Nuovo editoriale del nostro corsivista. Un fondo interamente dedicato alla questione legata al progetto della società Ambyenta

290

“CIVITAVECCHIA NON E’ LA FOGNA D’ITALIA”  (1)– Uno slogan? Non scherziamo, è una cosa seria. Ovvero il grido di dolore delle diciotto associazioni (emerite e coraggiose) che continua a rimbombare in ogni angolo (e il grido è diventato a furor di popolo il mantra di una Civitavecchia alla ricerca del suo splendore ambientale spudoratamente scippato) dopo che s’è sparsa la notizia dell’impianto di biometano con il quale la società  “Ambyenta Lazio Spa” vorrebbe “dare una mano” alla città in località Monna Felicita.
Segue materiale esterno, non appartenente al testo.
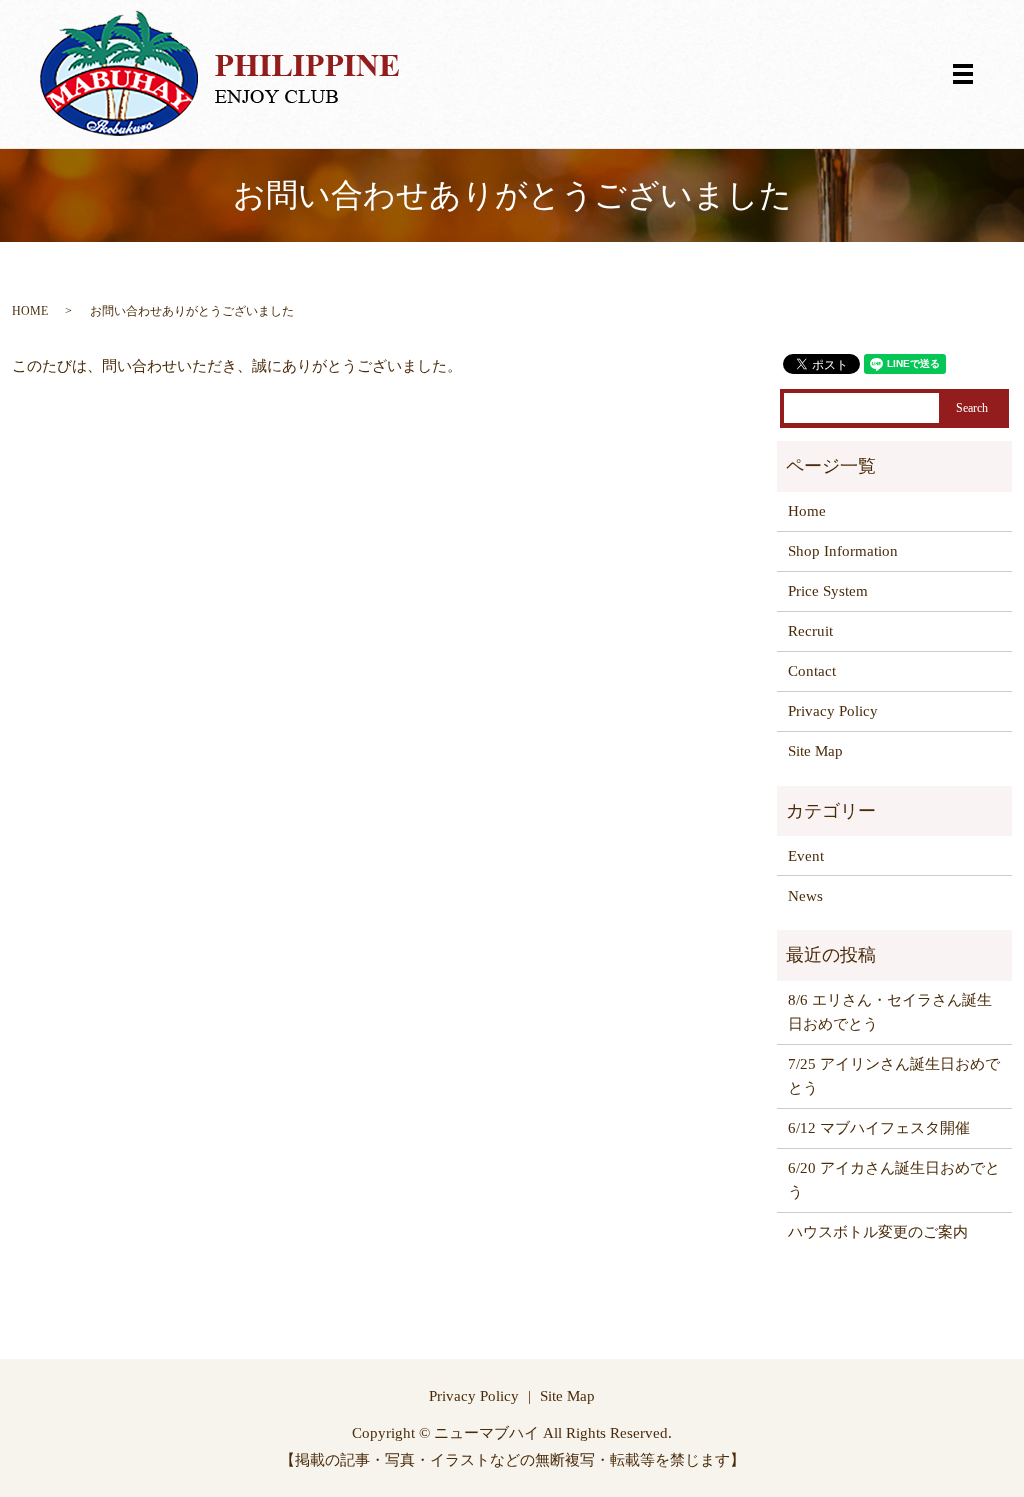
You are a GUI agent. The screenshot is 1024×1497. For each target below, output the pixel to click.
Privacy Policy (833, 711)
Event (806, 856)
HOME (30, 311)
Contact (812, 671)
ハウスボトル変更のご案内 (878, 1232)
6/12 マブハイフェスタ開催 (879, 1128)
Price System (828, 591)
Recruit (810, 631)
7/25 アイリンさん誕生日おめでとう (894, 1076)
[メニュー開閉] (963, 74)
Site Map (815, 751)
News (805, 896)
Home (807, 511)
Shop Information (843, 551)
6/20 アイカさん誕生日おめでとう (894, 1180)
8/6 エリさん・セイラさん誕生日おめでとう (890, 1012)
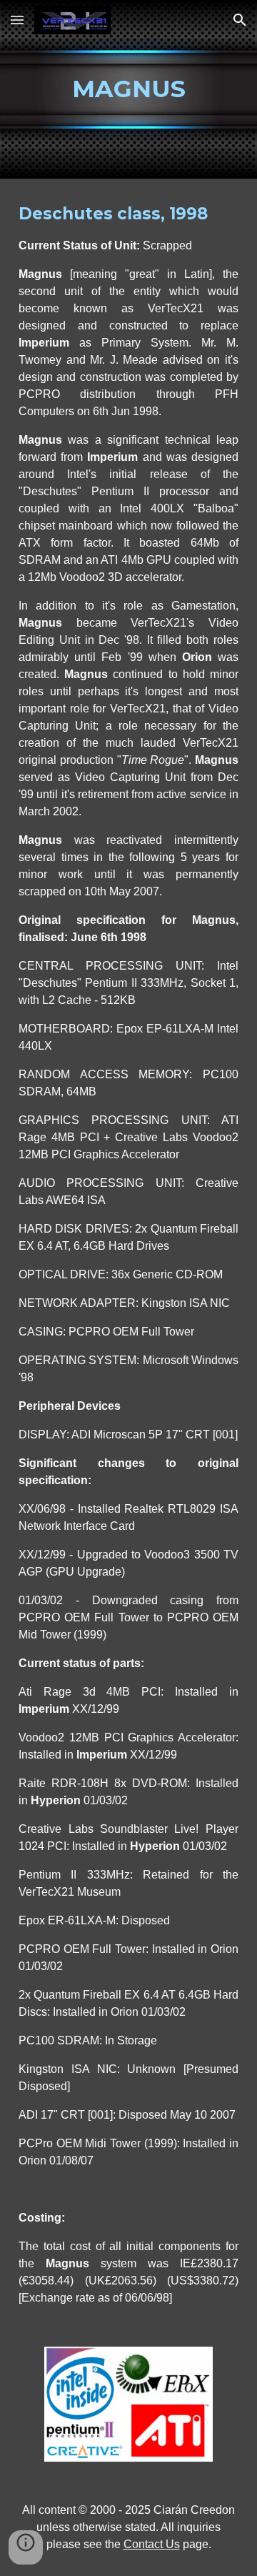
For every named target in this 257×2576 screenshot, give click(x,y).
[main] (128, 89)
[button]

Numerose le reazioni scatenatesi e ne parleremo tra poco. Per il momento rendiamo pubblico un suggerimento “offertoci” da un lettore. Suggerimento per larghi versi surreale,  seppure utile per convincere i governanti “pincioti” (affiancati dai propri oppositori , in modo da costituire un fronte comune per il bene della collettività e della tutela del territorio) che è tempo di rompere gli indugi e di alzare un muro invalicabile per chi continua imperterrito a provocare disastri ambientali e a spacciare per vantaggiose le proprie iniziative riguardo all’occupazione. Allora il suggerimento, arrivato via chat? Pronto: “Non possiamo più accettare di essere considerati il ricettacolo delle peggiori schifezze. Propongo pertanto che gli spazi liberi (facciate dei palazzi comprese) vengano tappezzati con manifesti e addirittura impreziositi con opere degne della più prestigiosa street art “Banksyana”, che esprimano il ferreo volere dell’intera comunità con l’esplicito testo e le sgargianti pennellate: “CIVITAVECCHIA NON E’ LA FOGNA D’ITALIA”. Ebbene sì, splendida provocazione. Chissà che non possa scuotere la troppo spesso sonnacchiosa classe politica. L’originalissimo arredamento delle pareti di strade e piazze, non risplenderebbe forse del colore della felicità? E della stupefacente reazione dopo anni e anni di sudditanza nei confronti di poteri forti senz’anima?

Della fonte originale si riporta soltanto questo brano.